To save energy--and prolong the life of my displays--I have Mac OS X set up to sleep my displays after a few minutes of inactivity. This feature works well, but there are times when it's inconvenient. For example, when I'm watching video in a Web browser, shows I've recorded using EyeTV, or Tivo-transfered video in Toast Video Player, I'm not moving the mouse; OS X sees this as "inactivity" and dutifully dims the display.
In such situations, you can manually go into Energy Saver preferences and disable display sleep, and then re-enable it later, but that's a hassle. A solution I previously covered is Jiggler, which wiggles--or, if you will, jiggles--your mouse cursor periodically to prevent your Mac from going to sleep. But Jiggler is intended for times when you're not actually sitting at your computer; it can be distracting to see your mouse moving around when you're trying to watch a video.

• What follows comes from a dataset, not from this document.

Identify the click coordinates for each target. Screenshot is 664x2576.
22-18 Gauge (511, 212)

Another solution is Drifting Light's Jolt 1.0 (free or US$5), which provides a systemwide menu-bar icon that lets you temporarily disable display sleep. A quick click on the Jolt menu icon enables the default no-sleep mode of five minutes; the menu icon turns red for the duration of the effect. You can disable no-sleep mode early by clicking the menu icon again.

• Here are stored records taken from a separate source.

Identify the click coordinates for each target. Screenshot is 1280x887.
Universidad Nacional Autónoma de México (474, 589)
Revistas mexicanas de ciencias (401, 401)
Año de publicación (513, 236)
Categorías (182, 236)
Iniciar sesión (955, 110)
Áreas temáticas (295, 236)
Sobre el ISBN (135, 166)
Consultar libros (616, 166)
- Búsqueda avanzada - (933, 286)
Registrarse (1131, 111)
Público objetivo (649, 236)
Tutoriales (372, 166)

If you pay $5 for the full version of Jolt, you get five configurable no-sleep modes; you can customize the duration of each as 3, 5, 10, 15, 30, or 60 minutes, or "Forever" (the last essentially meaning "don't sleep the display until I manually disable no-sleep mode"). A nice touch is the capability to customize the Jolt menu icon with a different color for each mode; for example, the icon can be Orange for 60 Minutes and red for Forever, so it's easy to determine which mode you've enabled.

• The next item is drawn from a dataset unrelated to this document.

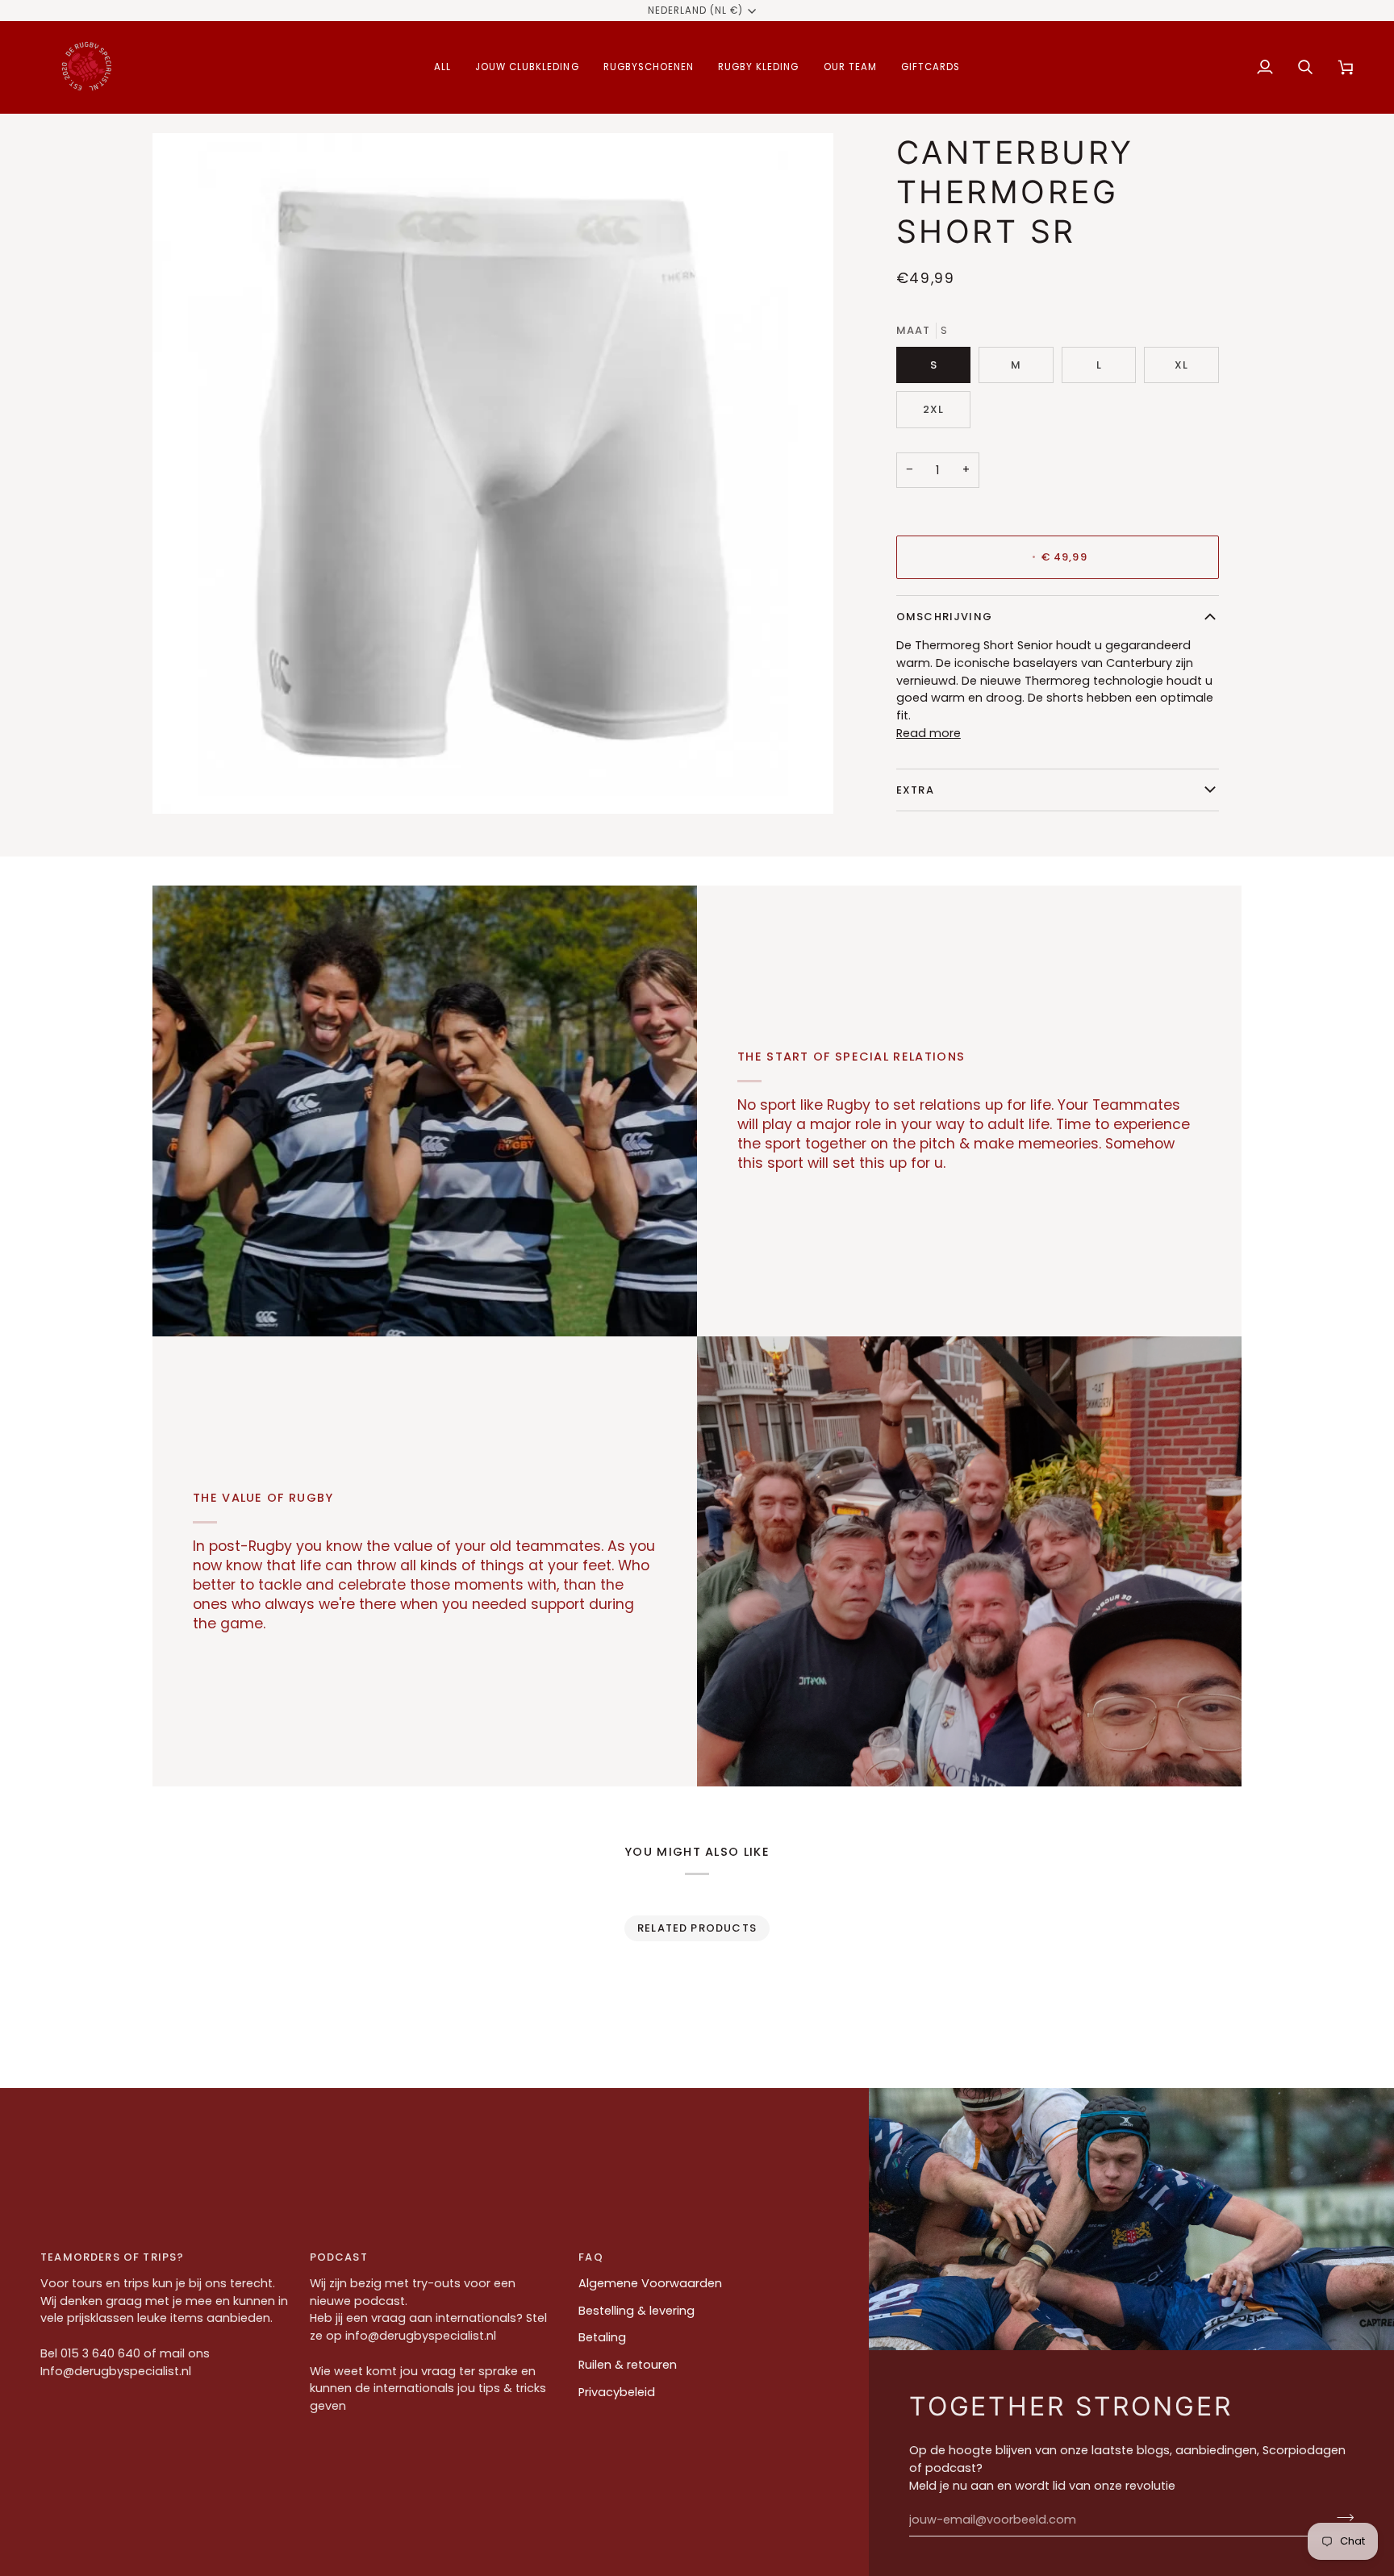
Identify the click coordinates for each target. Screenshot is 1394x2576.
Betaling (602, 2337)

However, accessing these options, and enabling a mode other than the default, isn't obvious. Since clicking on the Jolt menu-bar icon toggles the default mode on and off, viewing Jolt's menu and accessing its preferences dialog requires you to Command-click on the icon. And I wish the customizable durations were more customizable; for example, if I'm watching a movie, I want to disable screen dimming for longer than an hour. A two-hour mode and a mode where you could enter a specific duration would be welcome improvements.